Adding to his frustration, he said, is the fact that today he knows that the way he was discharged was illegal under DADT, because the first step was his commanding officer asking him, after overhearing a remark, if he was gay.
“It was the way it was, the normal course of action. The cost of doing business,” he said of hiding his sexuality during his time in the Coast Guard. “I had to have short hair. I couldn’t tell people I was bisexual. Same thing.”
The reality
Masters joined the Navy at 17, angry about 9/11 and wanting to serve. His grandfather and great-grandfather served in the military, making it also a family tradition that he wanted to be part of. Trained as a medical corpsman, then sent to Camp Lejeune, Masters was attached to a Marine Corps battalion.
In March 2005 he deployed to Iraq with that battalion.
Masters’ inquiry was carried out, and wheels were set in motion to dishonorably discharge him.
The military gave up only at the last minute. Masters and advocates from the Service Members’ Legal Defense Fund protested the fact that when the inquiry was convened, a member of the panel had asked, over and over, questions obviously intended to elicit a response from masters about his sexuality.
In the beginning, Masters wanted to stay in the military, and planned for a career in the Navy. Eventually, though, Masters took to carrying a letter in his wallet, so that he would have it ready to turn in just in case the stress of hiding became too much.
“It sucked every day. I would get letters from my partner every day, and he couldn’t put his name on them,” said Masters. “He talked about he missed me and how he loved me, but gender pronouns couldn’t be used.

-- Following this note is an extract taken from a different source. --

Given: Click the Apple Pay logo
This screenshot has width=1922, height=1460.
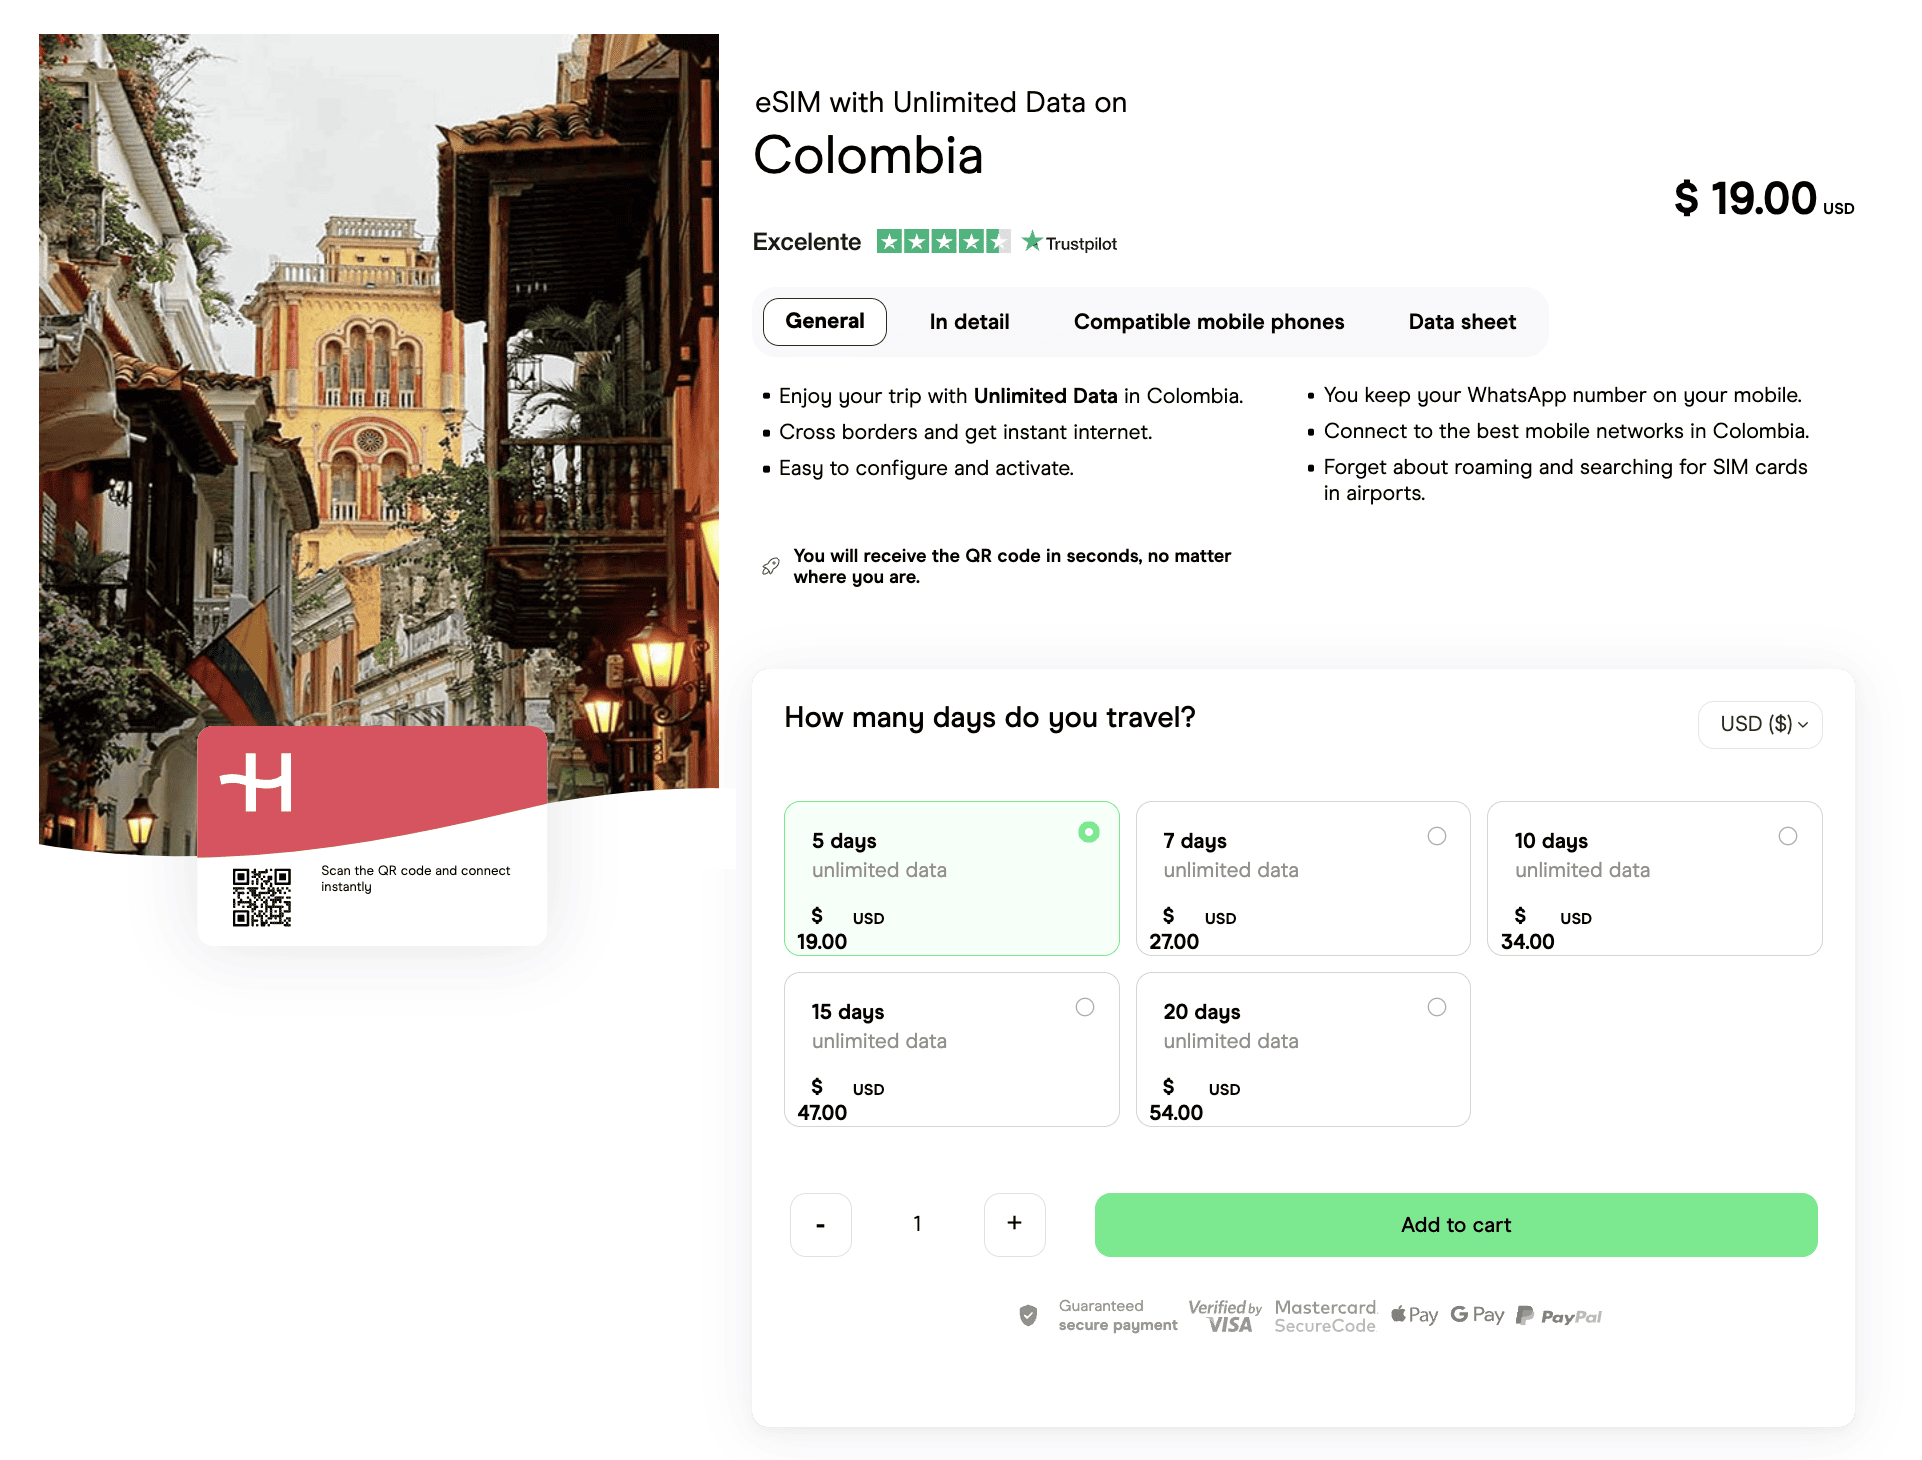Looking at the screenshot, I should (1414, 1315).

And that was life for us.”
One Kitsap resident who is an active duty senior chief in the Navy, agreed to speak anonymously about his experiences. Even though the policy is being lifted, he said, it’s still technically in effect, and while he said he didn’t think it could be extended, he said he still worries that homosexuality carries a stigma in the Navy workplace.

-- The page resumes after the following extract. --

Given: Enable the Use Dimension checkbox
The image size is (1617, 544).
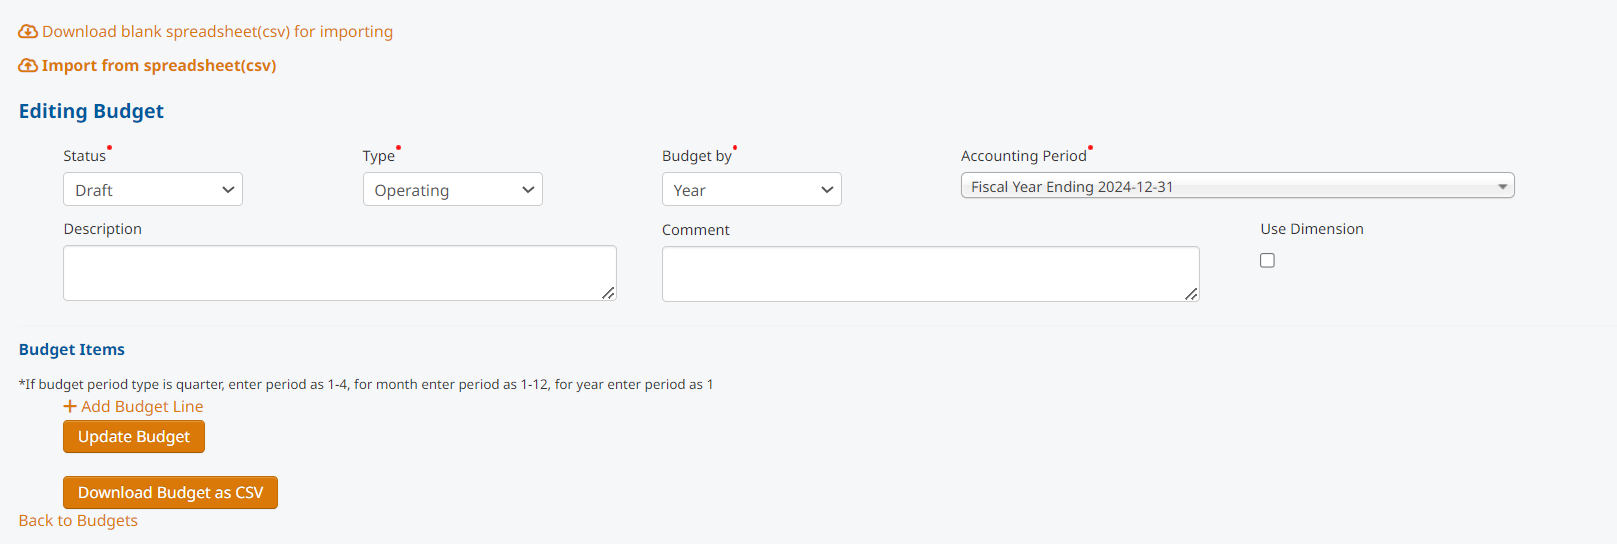Looking at the screenshot, I should 1267,260.
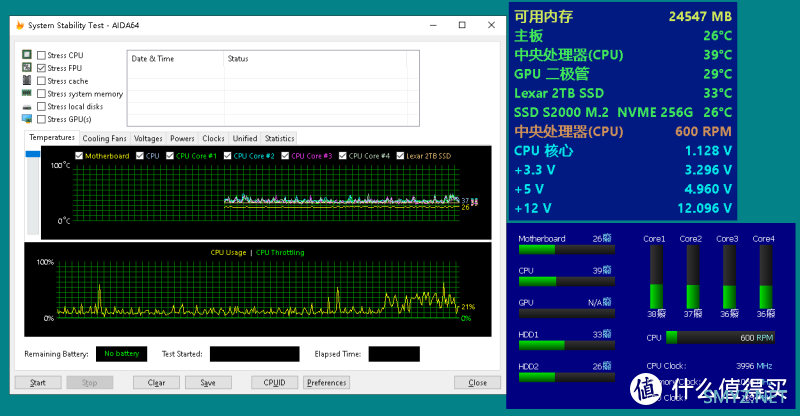
Task: Click the FPU icon beside Stress FPU
Action: 27,67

During his 13-year career, he has hidden his sexuality from fellow service members.
Although he identified as gay when he joined the military, he decided that covering up his personal life was something he could deal with.
Having participated in ROTC during high school, he said he felt he knew what to expect.
“I chose it. I knew when I raised my right hand to take the oath that I was choosing to live that life.”
After so many years in the closet at work, he said it’s hard to know whether or not it has had a permanent effect.
“I’ve suppressed it for so many years that it’s hard to say,” he said. “I have concerns with the professionalism. If I tell one person on the boat it’s going to go throughout the boat. I’m not naïve, some people are going to have a problem with it.”